NewLink’s trial failure damaged its share price by about 34% last year.

RELATED: NewLink’s pancreatic cancer vax fails PhIII, platform under scrutiny

On top of a count of “gross mismanagement,” the suit says NewLink execs misled the public, breached their fiduciary duties, unjustly enriched themselves, abused their control and wasted corporate assets. The suit goes after some execs for alleged insider trading and misappropriation of information.

NewLink representatives didn’t immediately respond to a request for comment.

NewLink kicked off the phase 3 trial of algenpantucel-L in May 2010, just three months after starting phase 2, the suit points out. Further, the phase 2 study didn’t have a control group “and therefore did not produce statistically meaningful data from which scientifically valid conclusions concerning the drug’s efficacy could be drawn,” the lawsuit claims.

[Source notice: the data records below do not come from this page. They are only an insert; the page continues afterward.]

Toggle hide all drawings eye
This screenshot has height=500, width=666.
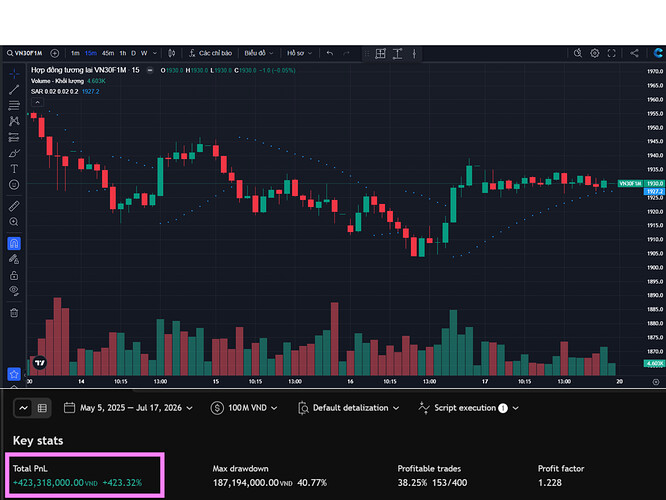pyautogui.click(x=14, y=291)
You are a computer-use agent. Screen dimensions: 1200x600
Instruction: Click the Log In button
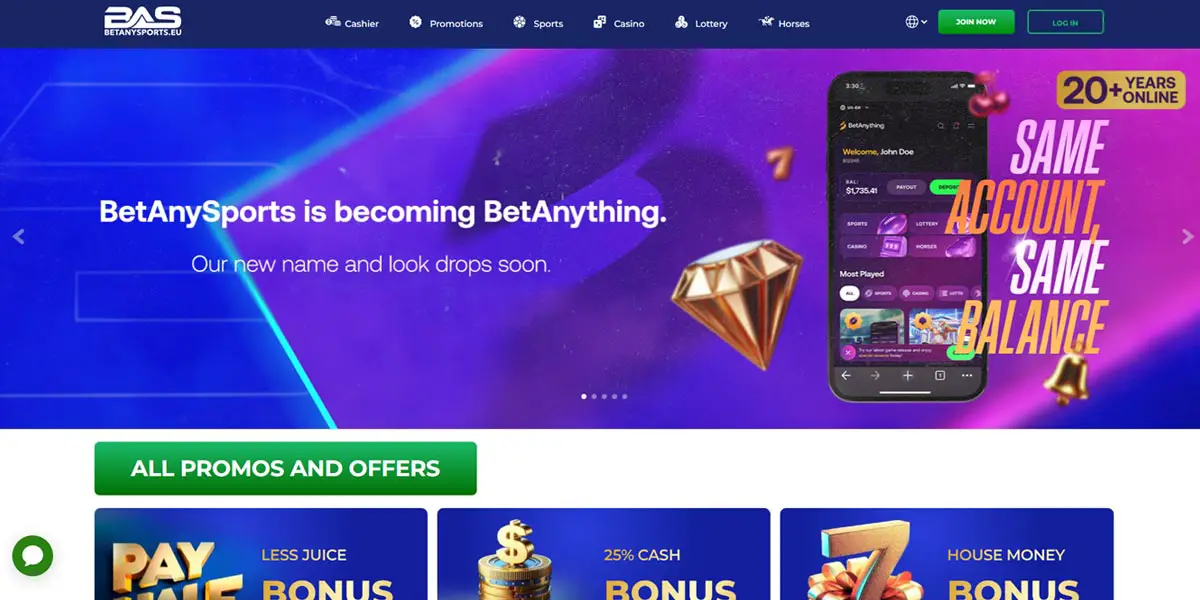pos(1065,22)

RELATED: Merck's Ebola vaccine candidate could see early action against new Congo outbreak

During the lead-up to the news of the failure, some in NewLink management sold off 1,154,161 shares for a total of $39.9 million, according to the lawsuit. The legal action also says directors set their own compensation above that of a group of peers.

While the company did have a big setback with its pancreatic cancer vaccine, NewLink’s Ebola shot—licensed to Merck—has been progressing and could be used against a current outbreak in Congo.